Deploying to Web Fabric from a Cloud-based Development Environment
Developers can push their application to Web Fabric in a number of ways. While most developers are familiar with command line interfaces and GUI tools that run on their desktop, a new crop of cloud-based integrated development environments (IDEs) can make PaaS deployments even simpler. Cloud IDEs offer excellent collaboration capabilities, easy accessibility, and “no-touch” setup.
One such cloud IDE is Codenvy. This tool works natively with Cloud Foundry, making it easy to build Java/Ruby/Python/PHP applications and then push them to Web Fabric. After signing up for a free account, the developer is presented with the option to link to GitHub or any Git repository.

Codenvy uses a handy “new project” wizard experience to help the developer choose which programming language to use, and then which (supported) PaaS to push to.

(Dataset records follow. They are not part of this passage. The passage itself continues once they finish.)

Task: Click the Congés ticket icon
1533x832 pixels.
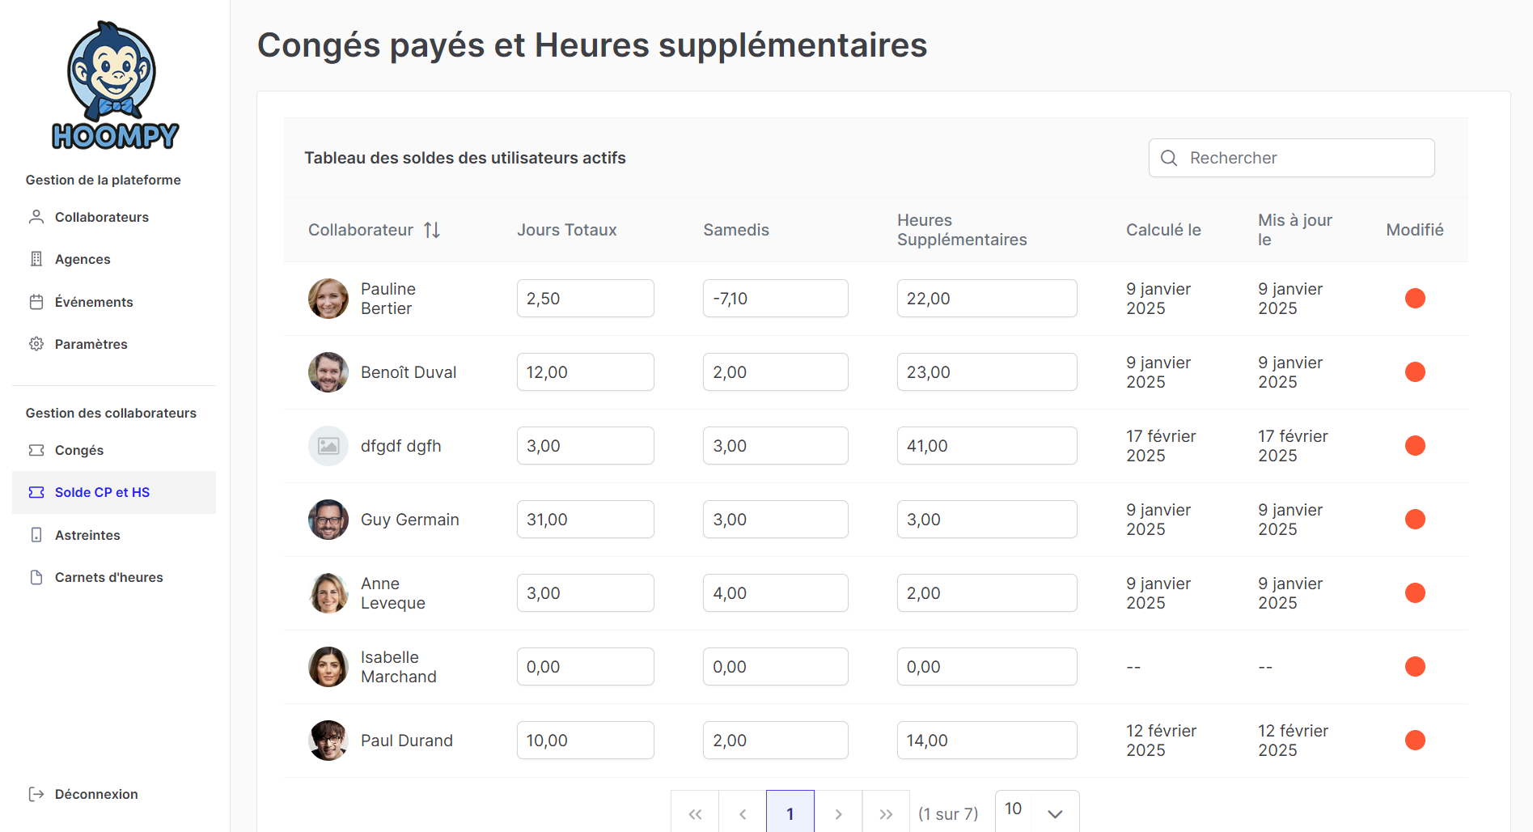Action: coord(36,450)
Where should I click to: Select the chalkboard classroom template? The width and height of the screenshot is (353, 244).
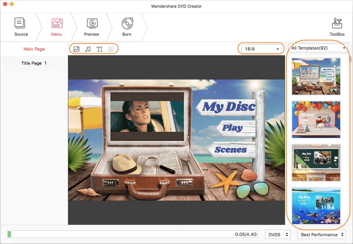pos(316,162)
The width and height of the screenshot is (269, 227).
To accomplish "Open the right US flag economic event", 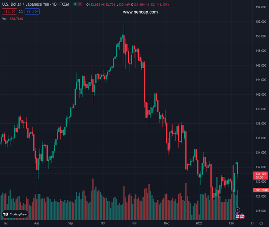I will pos(242,216).

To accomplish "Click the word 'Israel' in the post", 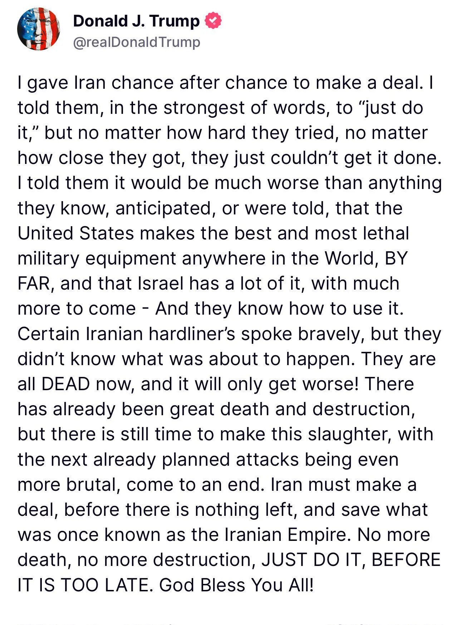I will click(161, 284).
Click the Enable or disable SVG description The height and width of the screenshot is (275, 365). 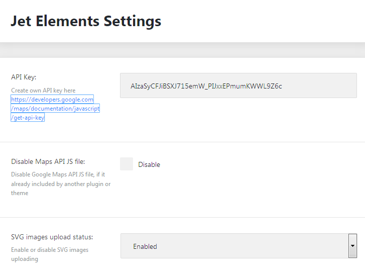(x=50, y=254)
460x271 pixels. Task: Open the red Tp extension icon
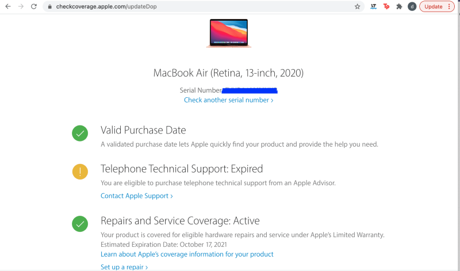pos(386,7)
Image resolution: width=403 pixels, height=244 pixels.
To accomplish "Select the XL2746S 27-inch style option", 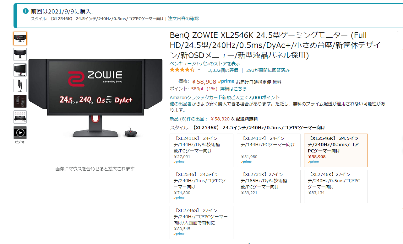I will click(202, 223).
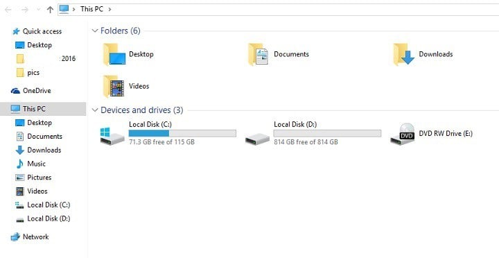Click the Local Disk (C:) usage bar

[182, 133]
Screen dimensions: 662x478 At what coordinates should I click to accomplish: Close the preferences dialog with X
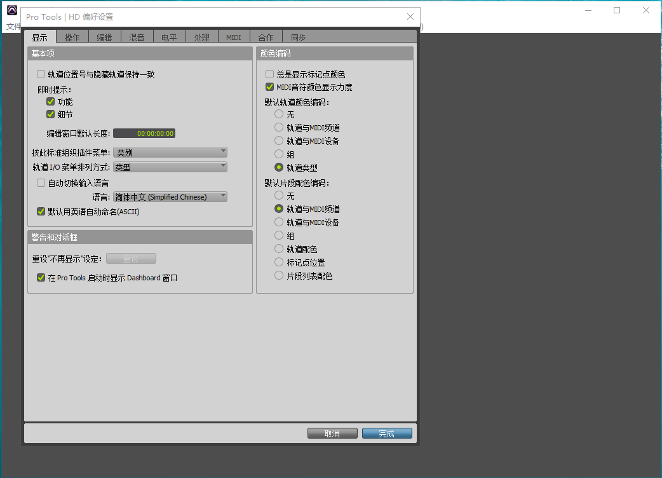[x=410, y=17]
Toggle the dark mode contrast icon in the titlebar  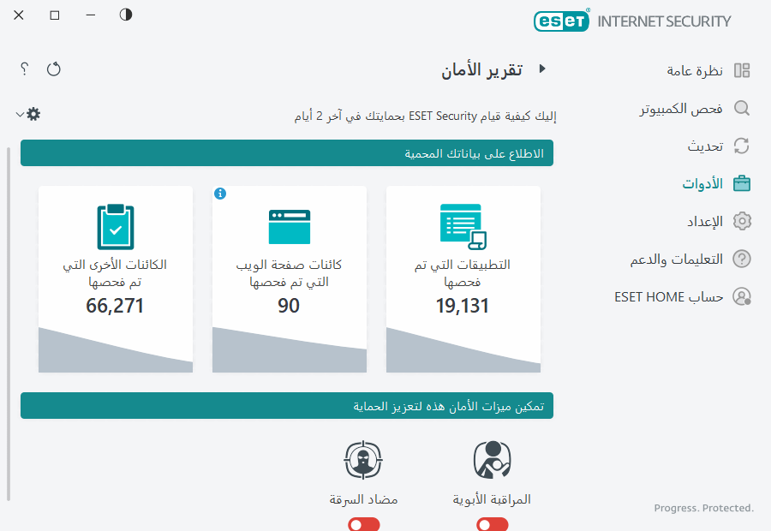pyautogui.click(x=125, y=15)
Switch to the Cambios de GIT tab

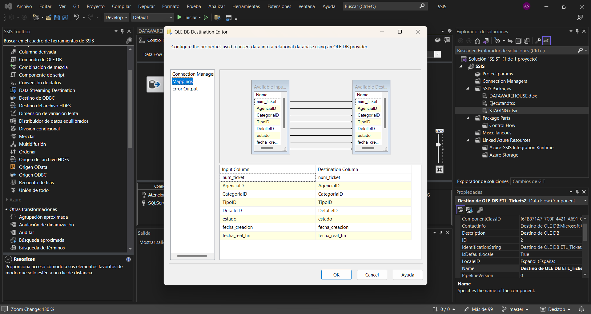pos(529,181)
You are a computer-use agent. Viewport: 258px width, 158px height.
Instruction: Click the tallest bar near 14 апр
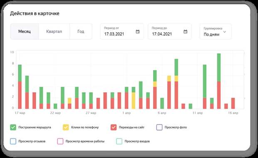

In the short animation below, observe how I created a new Java Spring project, chose Cloud Foundry (Web Fabric) as a destination, finish the wizard and publish the application to Web Fabric.

The Codenvy IDE includes many developer productivity features including type-ahead coding (i.e. “intellisense”), code generation, formatting tools, and much more. Changing the application code and re-publishing the application to Web Fabric is simple. Notice how easy it is to resize my application (e.g. memory, instance count) at any time!

Besides simply deploying applications, Codenvy supports simple management of existing applications. From the PaaS –> Cloud Foundry –> Applications menu, I can see all the applications that I’ve deployed to Web Fabric and stop/start/restart/delete any of them.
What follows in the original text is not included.